* BEGIN DATA SHOWN *
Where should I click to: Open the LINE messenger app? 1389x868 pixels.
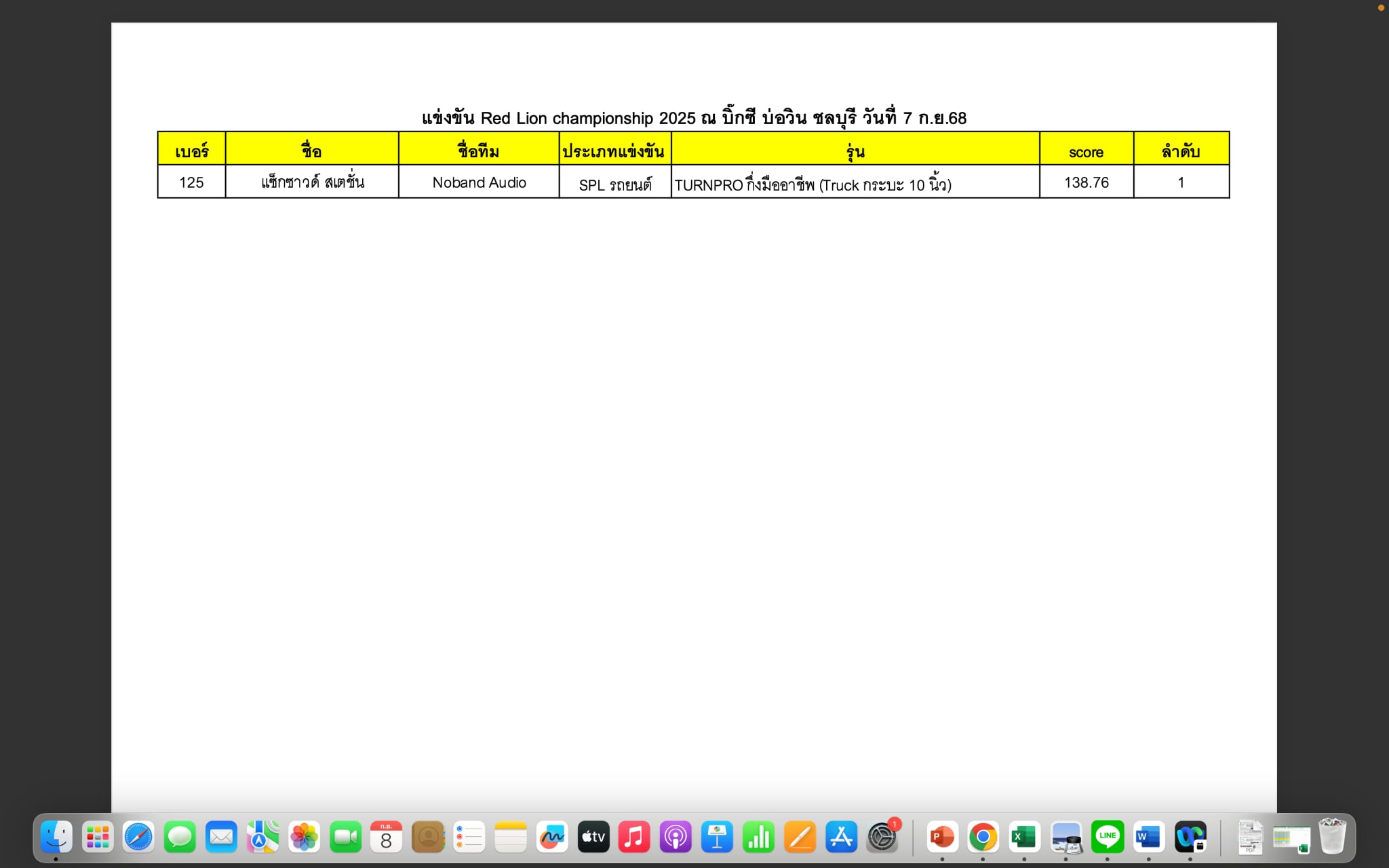coord(1107,837)
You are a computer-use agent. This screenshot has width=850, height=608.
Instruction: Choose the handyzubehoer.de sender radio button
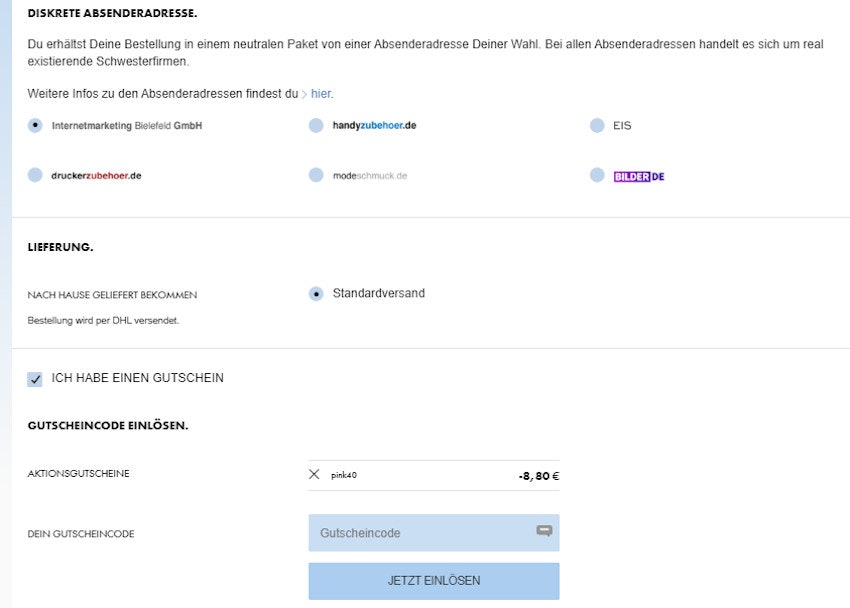[316, 125]
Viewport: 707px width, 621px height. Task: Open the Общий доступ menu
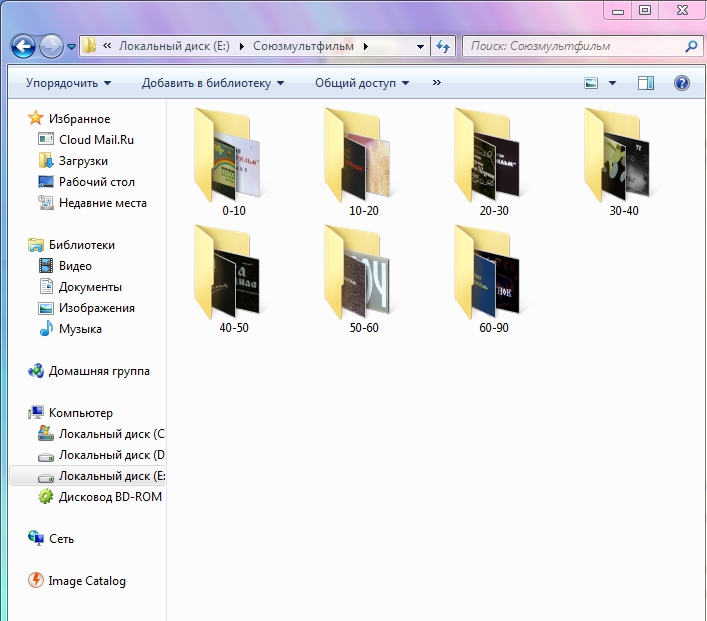tap(362, 83)
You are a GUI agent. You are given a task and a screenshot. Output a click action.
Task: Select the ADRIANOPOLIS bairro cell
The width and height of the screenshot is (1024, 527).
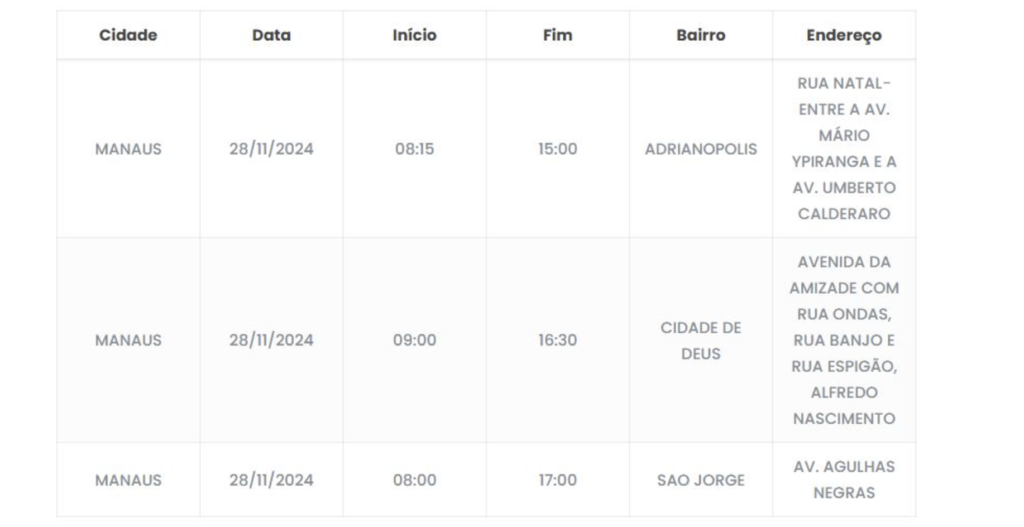coord(700,149)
* END DATA SHOWN *
Return every line of the data above word for word, but leave out the pictures.

» TASK RESPONSE:
Where should I click to: Open the LINE messenger app? 1389x868 pixels.
coord(1107,837)
You are a computer-use agent. This screenshot has width=850, height=608.
Instruction: Choose the handyzubehoer.de sender radio button
[316, 125]
Viewport: 707px width, 621px height. Task: Open the Общий доступ menu
tap(362, 83)
You are a GUI agent. You are given a task and a screenshot. Output a click action.
Task: Select the ADRIANOPOLIS bairro cell
The width and height of the screenshot is (1024, 527).
coord(700,149)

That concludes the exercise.